Would you please output the records exactly as they appear below?

[EXTRACTED DATA Boundary: Start]

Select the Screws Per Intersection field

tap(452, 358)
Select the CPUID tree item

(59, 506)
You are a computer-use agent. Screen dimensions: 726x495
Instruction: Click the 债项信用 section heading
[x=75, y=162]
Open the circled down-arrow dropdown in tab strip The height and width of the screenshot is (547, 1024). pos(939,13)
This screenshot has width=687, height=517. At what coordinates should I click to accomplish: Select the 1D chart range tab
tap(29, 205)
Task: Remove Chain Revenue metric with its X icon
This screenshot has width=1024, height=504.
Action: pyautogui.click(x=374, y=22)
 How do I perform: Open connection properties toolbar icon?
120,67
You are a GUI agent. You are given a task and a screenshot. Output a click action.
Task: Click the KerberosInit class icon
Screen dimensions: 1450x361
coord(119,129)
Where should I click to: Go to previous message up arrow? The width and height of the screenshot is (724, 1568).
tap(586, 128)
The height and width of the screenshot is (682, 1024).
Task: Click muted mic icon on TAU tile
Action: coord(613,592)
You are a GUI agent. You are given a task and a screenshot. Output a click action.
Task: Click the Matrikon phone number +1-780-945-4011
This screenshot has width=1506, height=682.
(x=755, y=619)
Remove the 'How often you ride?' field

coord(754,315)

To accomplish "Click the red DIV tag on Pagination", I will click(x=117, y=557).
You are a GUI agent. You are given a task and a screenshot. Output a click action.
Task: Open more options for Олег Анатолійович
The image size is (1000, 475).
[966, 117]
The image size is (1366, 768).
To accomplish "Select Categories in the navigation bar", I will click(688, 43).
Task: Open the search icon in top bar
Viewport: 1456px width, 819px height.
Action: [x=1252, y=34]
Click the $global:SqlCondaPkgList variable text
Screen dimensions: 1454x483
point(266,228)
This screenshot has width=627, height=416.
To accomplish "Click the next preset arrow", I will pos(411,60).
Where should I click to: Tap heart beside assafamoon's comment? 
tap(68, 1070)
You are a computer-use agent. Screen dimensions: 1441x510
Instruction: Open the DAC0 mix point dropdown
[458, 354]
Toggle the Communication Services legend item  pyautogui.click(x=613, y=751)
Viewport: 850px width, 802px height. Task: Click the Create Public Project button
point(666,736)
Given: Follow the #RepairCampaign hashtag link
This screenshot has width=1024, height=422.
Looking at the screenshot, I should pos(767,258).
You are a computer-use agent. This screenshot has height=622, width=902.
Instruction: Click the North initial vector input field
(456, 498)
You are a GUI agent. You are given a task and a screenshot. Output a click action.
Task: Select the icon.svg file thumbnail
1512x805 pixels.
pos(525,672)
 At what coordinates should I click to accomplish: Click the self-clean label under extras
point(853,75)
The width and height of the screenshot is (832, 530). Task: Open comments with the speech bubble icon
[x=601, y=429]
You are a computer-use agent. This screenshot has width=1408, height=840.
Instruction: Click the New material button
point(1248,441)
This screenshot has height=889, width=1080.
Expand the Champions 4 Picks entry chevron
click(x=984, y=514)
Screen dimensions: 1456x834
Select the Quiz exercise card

[EXTRACTED DATA Boundary: End]

▶ _THE COMPLETED TASK_:
Select the Screws Per Intersection field

tap(452, 358)
Select the CPUID tree item

(59, 506)
You are a computer-use agent. Screen dimensions: 726x495
Instruction: Click the 债项信用 section heading
[x=75, y=162]
Open the circled down-arrow dropdown in tab strip The height and width of the screenshot is (547, 1024). pos(939,13)
This screenshot has width=687, height=517. At what coordinates should I click to accomplish: Select the 1D chart range tab
tap(29, 205)
Task: Remove Chain Revenue metric with its X icon
This screenshot has width=1024, height=504.
Action: pyautogui.click(x=374, y=22)
 How do I perform: Open connection properties toolbar icon?
120,67
You are a GUI agent. You are given a task and a screenshot. Output a click action.
Task: Click the KerberosInit class icon
Screen dimensions: 1450x361
coord(119,129)
Where should I click to: Go to previous message up arrow? The width and height of the screenshot is (724, 1568).
tap(586, 128)
The height and width of the screenshot is (682, 1024).
Task: Click muted mic icon on TAU tile
Action: coord(613,592)
You are a GUI agent. You are given a task and a screenshot. Output a click action.
Task: Click the Matrikon phone number +1-780-945-4011
This screenshot has width=1506, height=682.
(x=755, y=619)
Remove the 'How often you ride?' field

coord(754,315)

To accomplish "Click the red DIV tag on Pagination", I will click(x=117, y=557).
You are a GUI agent. You are given a task and a screenshot. Output a click action.
Task: Open more options for Олег Анатолійович
The image size is (1000, 475).
[966, 117]
The image size is (1366, 768).
To accomplish "Select Categories in the navigation bar", I will click(688, 43).
Task: Open the search icon in top bar
Viewport: 1456px width, 819px height.
Action: [x=1252, y=34]
Click the $global:SqlCondaPkgList variable text
Screen dimensions: 1454x483
point(266,228)
This screenshot has width=627, height=416.
To accomplish "Click the next preset arrow", I will pos(411,60).
Where should I click to: Tap heart beside assafamoon's comment? 
tap(68, 1070)
You are a computer-use agent. Screen dimensions: 1441x510
Instruction: Open the DAC0 mix point dropdown
[458, 354]
Toggle the Communication Services legend item  pyautogui.click(x=613, y=751)
Viewport: 850px width, 802px height. Task: Click the Create Public Project button
point(666,736)
Given: Follow the #RepairCampaign hashtag link
This screenshot has width=1024, height=422.
Looking at the screenshot, I should pos(767,258).
You are a computer-use agent. This screenshot has height=622, width=902.
Instruction: Click the North initial vector input field
(456, 498)
You are a GUI agent. You are given a task and a screenshot. Output a click action.
Task: Select the icon.svg file thumbnail
1512x805 pixels.
pos(525,672)
 At what coordinates should I click to accomplish: Click the self-clean label under extras
point(853,75)
The width and height of the screenshot is (832, 530). Task: Open comments with the speech bubble icon
[x=601, y=429]
You are a computer-use agent. This screenshot has width=1408, height=840.
Instruction: Click the New material button
point(1248,441)
This screenshot has height=889, width=1080.
Expand the Champions 4 Picks entry chevron
click(x=984, y=514)
Screen dimensions: 1456x834
Select the Quiz exercise card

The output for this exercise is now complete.